◆ TASK REQUIREMENTS
Would you show every line from the records that holds "output"?
** MATERIAL SHOWN follows **
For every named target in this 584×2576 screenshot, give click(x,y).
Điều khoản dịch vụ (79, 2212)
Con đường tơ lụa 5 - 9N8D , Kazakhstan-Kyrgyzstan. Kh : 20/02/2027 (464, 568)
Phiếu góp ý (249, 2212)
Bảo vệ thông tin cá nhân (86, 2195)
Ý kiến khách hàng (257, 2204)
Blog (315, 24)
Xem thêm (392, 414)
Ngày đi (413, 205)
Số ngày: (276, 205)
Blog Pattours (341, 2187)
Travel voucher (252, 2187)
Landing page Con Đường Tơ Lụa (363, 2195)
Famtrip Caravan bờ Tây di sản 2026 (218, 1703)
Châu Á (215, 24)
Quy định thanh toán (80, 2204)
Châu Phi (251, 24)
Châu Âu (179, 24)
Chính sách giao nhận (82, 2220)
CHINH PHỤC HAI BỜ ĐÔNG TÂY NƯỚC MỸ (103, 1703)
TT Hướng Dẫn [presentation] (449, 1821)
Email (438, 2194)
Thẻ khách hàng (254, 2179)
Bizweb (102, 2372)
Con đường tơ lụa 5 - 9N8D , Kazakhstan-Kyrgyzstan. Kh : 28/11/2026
** End of MATERIAL SHOWN **
** MATERIAL SHOWN follows **
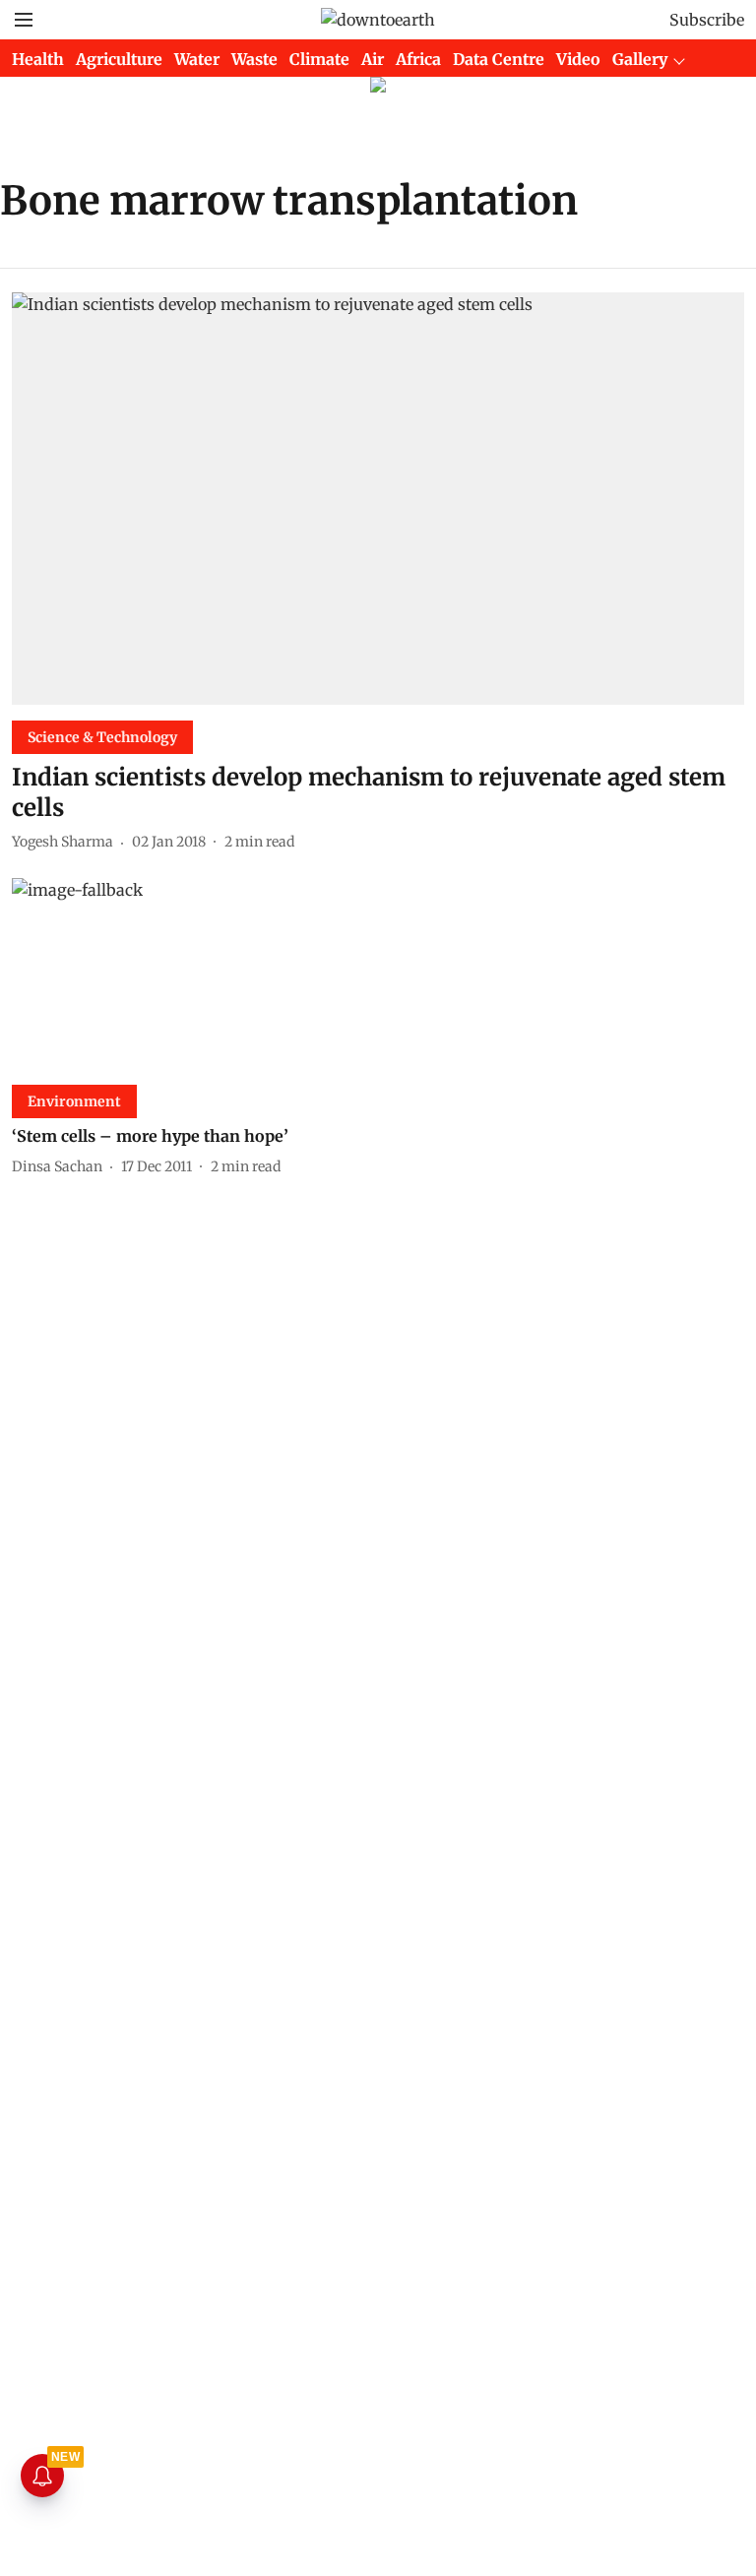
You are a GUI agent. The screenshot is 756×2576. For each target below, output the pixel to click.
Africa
** End of MATERIAL SHOWN **
** MATERIAL SHOWN follows **
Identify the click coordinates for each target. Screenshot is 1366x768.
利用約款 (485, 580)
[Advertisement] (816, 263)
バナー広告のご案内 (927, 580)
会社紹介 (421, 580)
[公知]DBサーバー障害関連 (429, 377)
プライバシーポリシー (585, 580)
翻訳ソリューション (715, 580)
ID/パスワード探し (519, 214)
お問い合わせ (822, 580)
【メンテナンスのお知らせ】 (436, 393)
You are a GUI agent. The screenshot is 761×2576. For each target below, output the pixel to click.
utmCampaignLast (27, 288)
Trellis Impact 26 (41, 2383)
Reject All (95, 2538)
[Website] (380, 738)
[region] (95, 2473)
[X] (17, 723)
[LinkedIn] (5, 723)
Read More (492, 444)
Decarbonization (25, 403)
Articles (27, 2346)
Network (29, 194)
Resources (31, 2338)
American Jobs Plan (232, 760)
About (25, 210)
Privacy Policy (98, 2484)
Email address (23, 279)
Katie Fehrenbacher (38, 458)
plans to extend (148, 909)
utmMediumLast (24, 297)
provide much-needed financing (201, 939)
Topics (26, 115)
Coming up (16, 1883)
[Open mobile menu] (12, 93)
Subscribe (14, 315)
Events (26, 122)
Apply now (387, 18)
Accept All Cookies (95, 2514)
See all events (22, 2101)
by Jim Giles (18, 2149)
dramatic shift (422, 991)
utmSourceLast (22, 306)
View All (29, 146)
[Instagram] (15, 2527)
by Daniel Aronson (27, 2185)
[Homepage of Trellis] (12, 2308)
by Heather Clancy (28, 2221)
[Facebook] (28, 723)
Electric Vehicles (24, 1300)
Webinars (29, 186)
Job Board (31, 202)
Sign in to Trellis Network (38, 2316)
** End of MATERIAL SHOWN **
◆ WRITTEN ANSWER
You are a GUI agent. The screenshot is 756×2576. For each target below, output the pixel to click.
You are a GUI agent. The screenshot is 761×2576. For each target below, output the pixel to click.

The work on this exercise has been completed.